Directions for this task: Exclude every picture. Output verbatim the lines from the one containing "How do I perform: Toggle the Invert button?" to the end of the data.

Recorded data

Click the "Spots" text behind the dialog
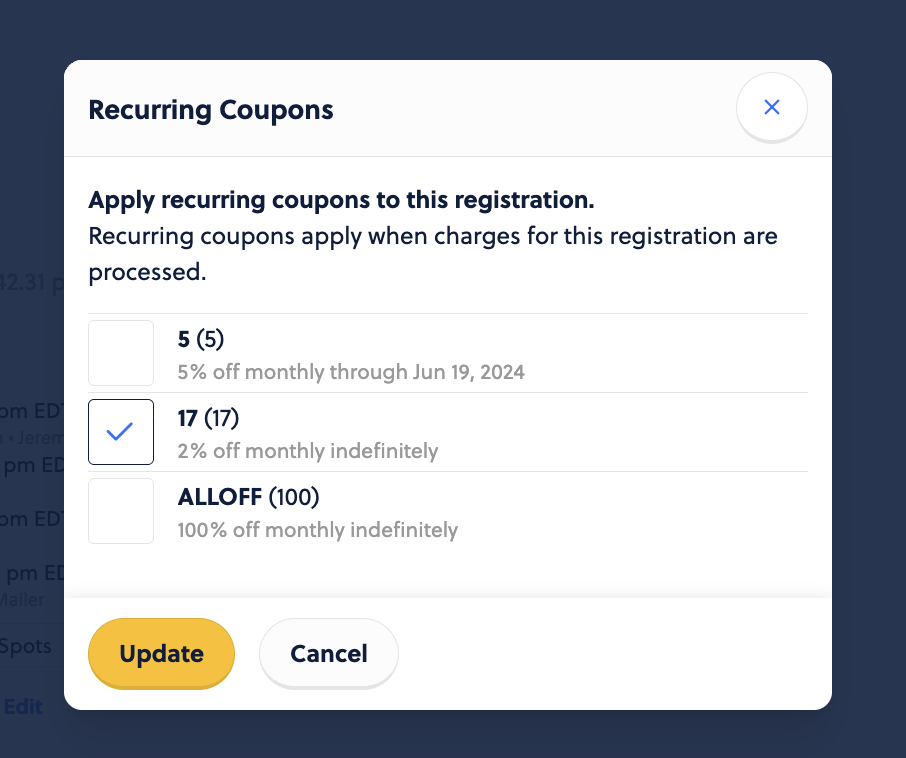[x=25, y=646]
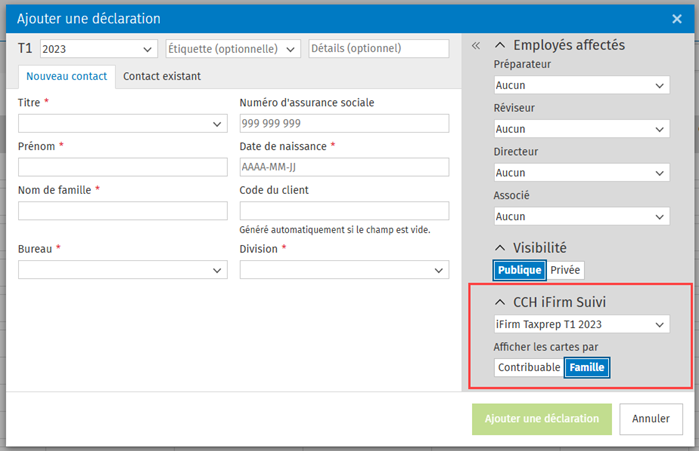
Task: Click the Annuler button
Action: pos(651,419)
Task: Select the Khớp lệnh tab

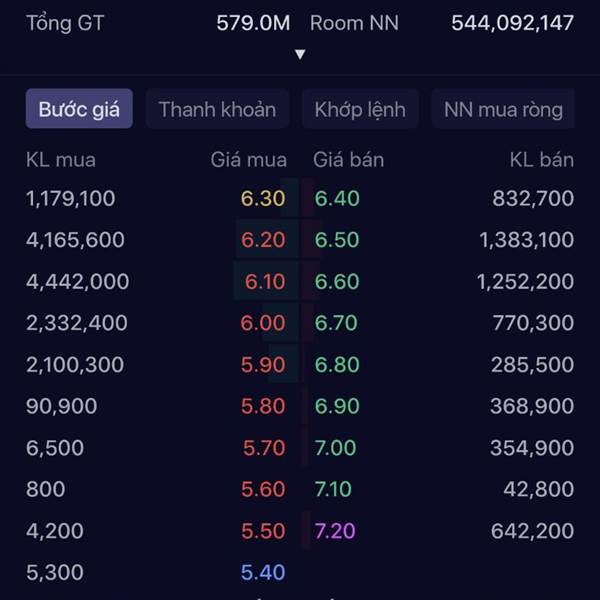Action: [x=360, y=109]
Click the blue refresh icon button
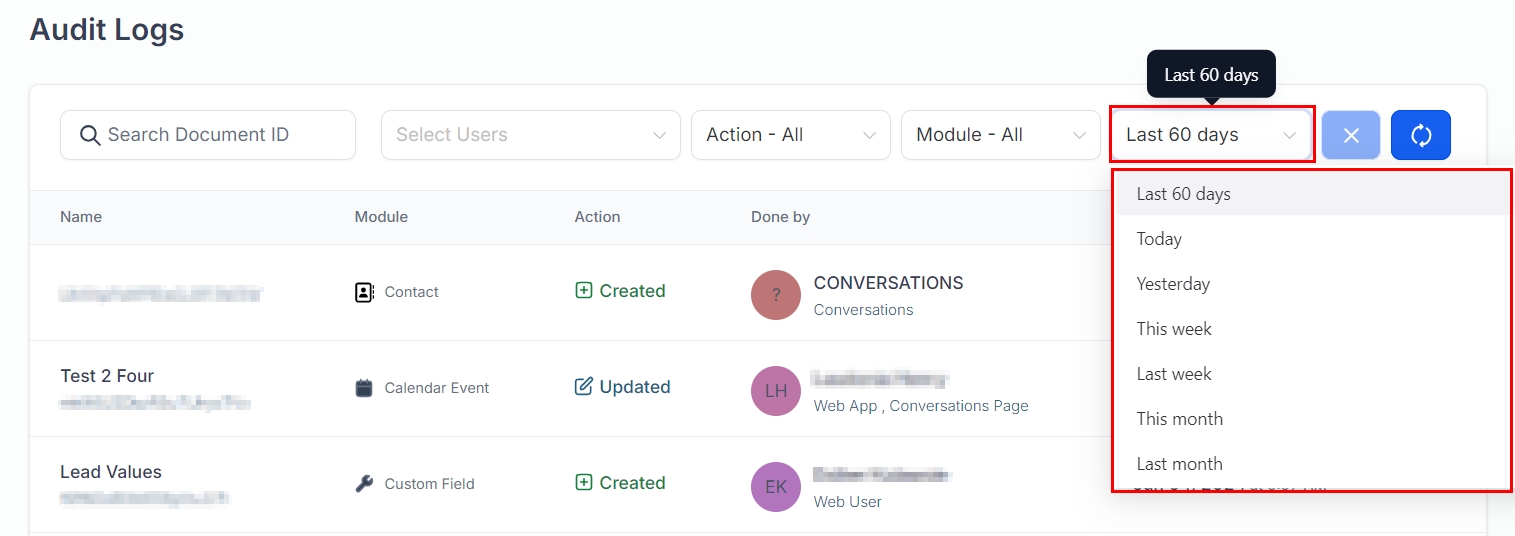This screenshot has height=536, width=1515. coord(1420,135)
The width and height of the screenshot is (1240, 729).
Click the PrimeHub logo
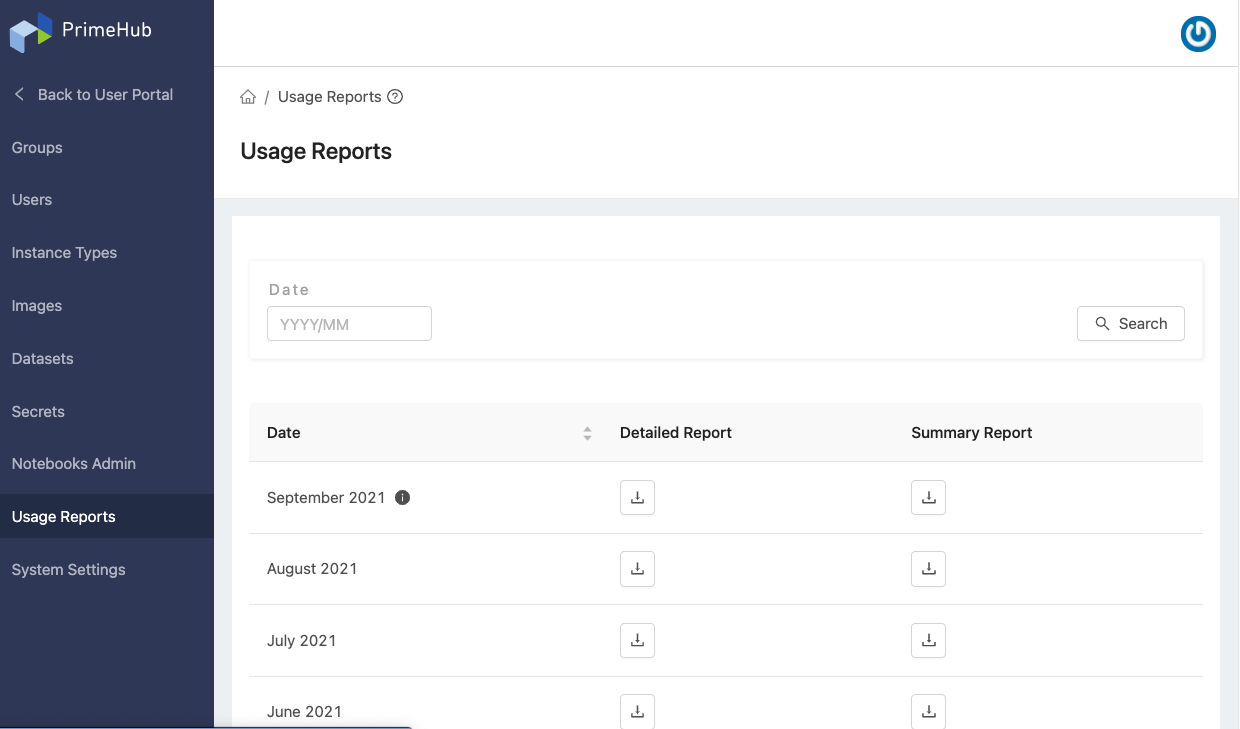coord(80,31)
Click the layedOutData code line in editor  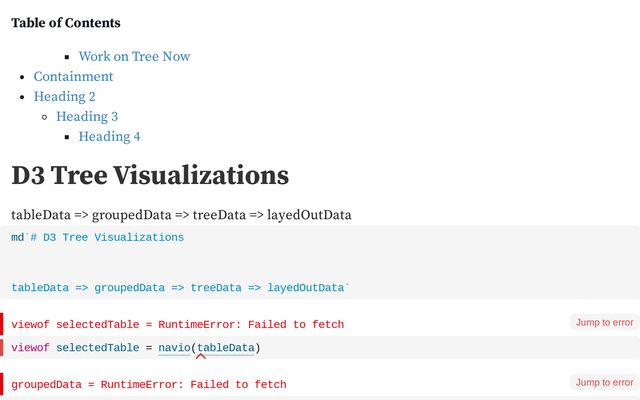click(180, 288)
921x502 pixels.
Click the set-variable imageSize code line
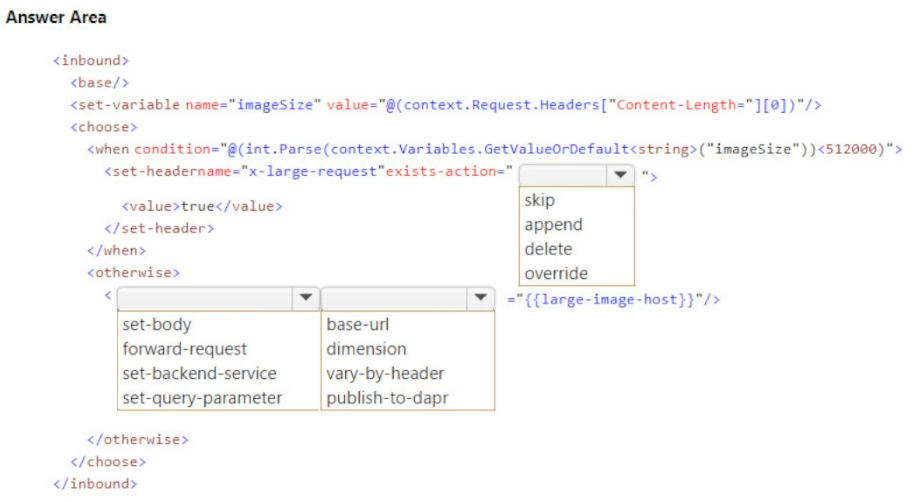point(446,105)
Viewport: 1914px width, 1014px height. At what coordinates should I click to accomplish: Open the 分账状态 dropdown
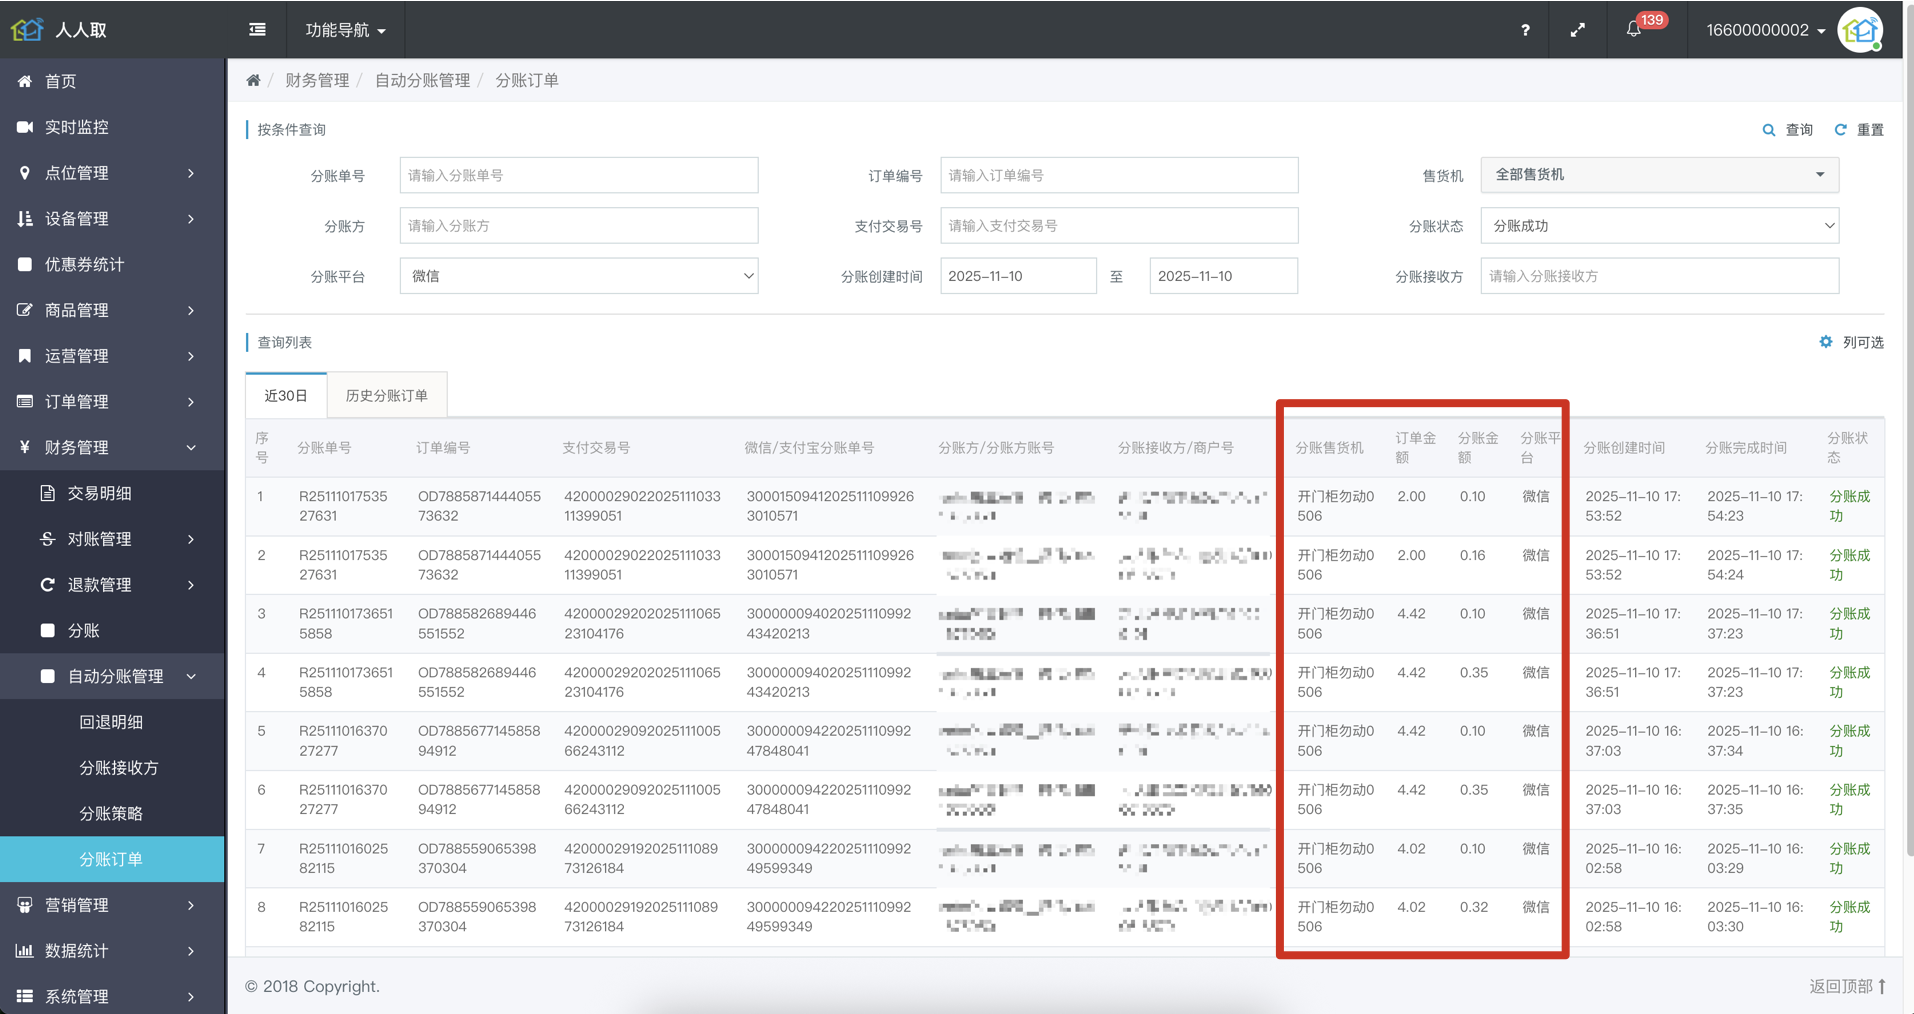pyautogui.click(x=1658, y=226)
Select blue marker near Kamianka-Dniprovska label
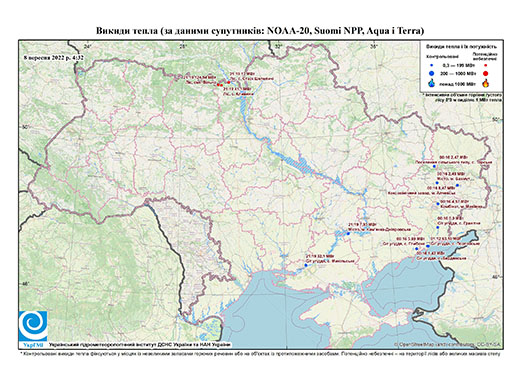The width and height of the screenshot is (520, 368). (x=348, y=234)
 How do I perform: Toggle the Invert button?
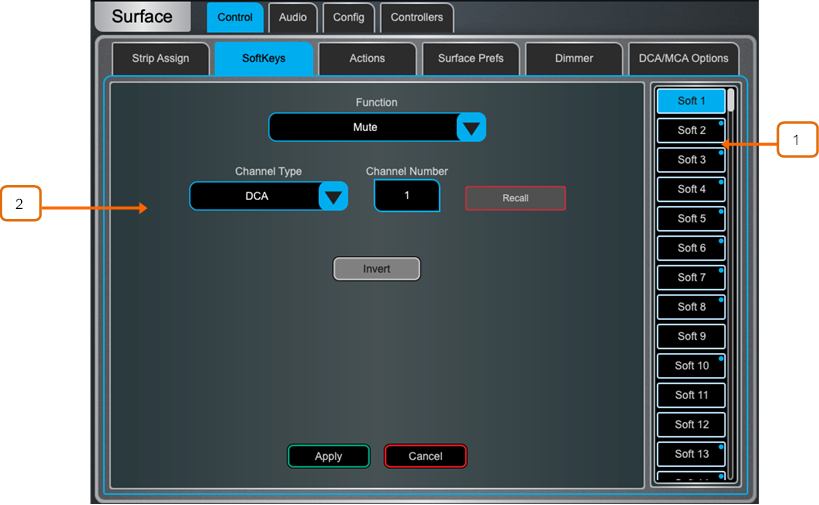[x=376, y=269]
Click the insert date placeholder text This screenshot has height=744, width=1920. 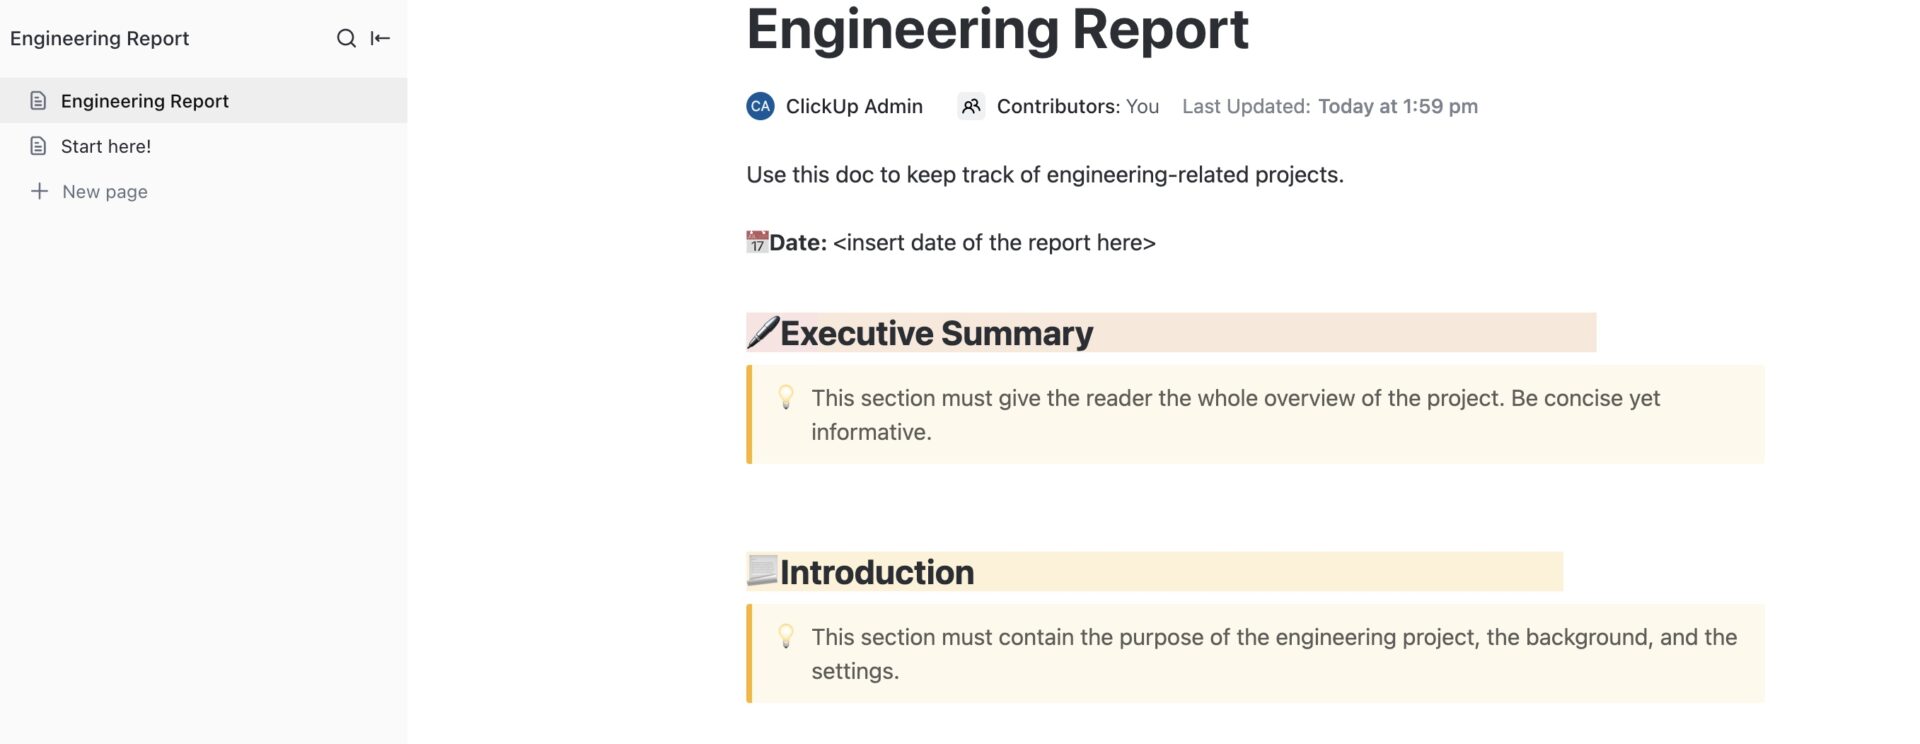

Exercise response:
 How do I perform: Toggle the Invert button?
[x=376, y=269]
Click the insert date placeholder text This screenshot has height=744, width=1920. 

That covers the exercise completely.